Pero desde temprano en la aventura humana ya estaban Troya y Nínive, Tikal y Tenochtitlan, Kajuraho y Varanasi, Babilonia y Persépolis: las ciudades de los guerreros y de los mercaderes, de los escribas y de los sacerdotes, de la voluptuosidad y de la plegaria, de la soberbia y del arte. La ciudad no era algo nuevo: lo nuevo fue la velocidad, la proliferación, la explosión demográfica, el paso del trabajo artesanal a la producción industrial, el paso de la especie humana de huésped agradecida a abusadora y depredadora del mundo. Y todo desembocó en un imperativo del crecimiento que amenaza con extenuar el orbe natural que nos sustenta y le hizo decir a Stephen Hawking que con nuestro estilo de vida y nuestro modelo de consumo muy pronto necesitaríamos otro planeta.

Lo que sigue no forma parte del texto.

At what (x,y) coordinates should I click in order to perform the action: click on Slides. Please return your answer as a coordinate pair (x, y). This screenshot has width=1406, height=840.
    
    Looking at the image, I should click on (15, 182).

El más alto elogio de la metrópoli lo hizo el doctor Johnson a finales del siglo XVIII: “Amigo mío, si alguien está cansado de Londres está cansado de la vida, porque Londres tiene todo lo que la vida puede ofrecer”. Ahora sabemos que exageraba, porque si eso fuera cierto Inglaterra no habría extendido sus tentáculos por todo el planeta, Richard Burton no habría llegado al lago Victoria, no se habrían dado las guerras del opio, Byron y Shelley no habrían tenido que huir con sus amores y sus sueños, ni morir en mares y guerras distantes, y Nelson no habría muerto en su fragata y el pobre Chatertton no habría expirado en su buhardilla, despreciado por un mundo del que era la flor más admirable.
Algo le falta siempre y algo le sobra siempre a la mayor ciudad del universo. Montaigne y fray Luis de León saben pensar mejor lejos del ruido del mundo, Ovidio y Víctor Hugo saben crear en el exilio, y algunas de las obras más libres de espíritu humano pudieron crecer incluso en las cárceles, “donde toda incomodidad tiene su asiento y donde todo triste ruido hace su habitación”.
(Leído en el Tercer Foro de Cultura Ciudadana, en el onomástico de San Juan de Pasto).